» **WORK TO COMPLETE**
[A] From the post on how to admire the Beats, pull out the stretch from "What was the" through "- Henry Ford.", copying it word for word.
[B] In the post on how to admire the Beats, which Beat does the writer say is the one to admire?
[C] Carry on writing the post on how to admire the Beats from the point where it stops.

» **PASSAGE GIVEN**

--- Begin ---

"Books, Records, Films -- these things matter. Call me shallow but it's the damn truth." - High Fidelity

June 14, 2012

How to admire the Beats



How do you admire Jack Kerouac after you figure out that in the end he made horrible television appearances, hated his fans and fame and drank himself to death in his mother’s house? His friend Dean died drunk in a ditch in Mexico.  I forget his real name.  Burroughs probably wasted a Gastby’s worth of great novels on junk but never died and outlasted all comers.  Bukowski was a drunk.  Thompson a suicide.  

When you really come down to it, the Beat to admire is Allen Ginsberg.  Like Burroughs he lasted forever, but unlike Burroughs he didn’t allow drugs to reduce his output or his international effect.  He was a force to be reckoned with, not a former football player drinking himself to death.  

What was the real deal?  Kerouac wrote about a spirit he didn’t possess or a spirit he once had?  You read his books and are filled with a passion for another world, a world that now doesn’t exist, where you could bum from town to town and get decent jobs without identification and background checks and then be free to spend the money however you want in a multicolored galaxy of shanty towns that are now all converted into cemented over Walmart parking lots.  You can have any color you like as long as it’s black - Henry Ford.

--- End ---

» **AVAILABLE DATA**
--- Begin ---

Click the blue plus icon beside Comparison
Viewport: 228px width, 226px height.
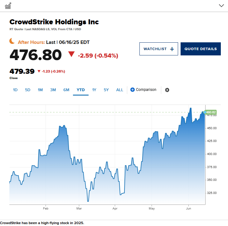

--- End ---

» **WRITTEN ANSWERS**
[A]
What was the real deal?  Kerouac wrote about a spirit he didn’t possess or a spirit he once had?  You read his books and are filled with a passion for another world, a world that now doesn’t exist, where you could bum from town to town and get decent jobs without identification and background checks and then be free to spend the money however you want in a multicolored galaxy of shanty towns that are now all converted into cemented over Walmart parking lots.  You can have any color you like as long as it’s black - Henry Ford.

[B] Allen Ginsberg

[C]
With Ginsberg there’s something different not only because his poem chronicled the entire group and encompassed a generation, but because he put on a sheet and traveled the world spreading his message and causing chaos wherever he went.  He spent his time with the flower children on the bus and he also got kicked out of quite a few countries for simply expressing his true being.  That’s power.  

Google search for Carlo Marx (Ginsberg) quotes from On The Road reminds me that the book is about to be raped by the movies, which they’re also doing again to Gatsby and I’m sure are lining up at Salinger’s grave to get to Catcher.  Speaking of Salinger, where’s the extra books?  Most disappointing literary non-event since Mark Twain’s autobiography (which is only disappointing because I have a copy and haven’t read it and my copy might be the wrong version).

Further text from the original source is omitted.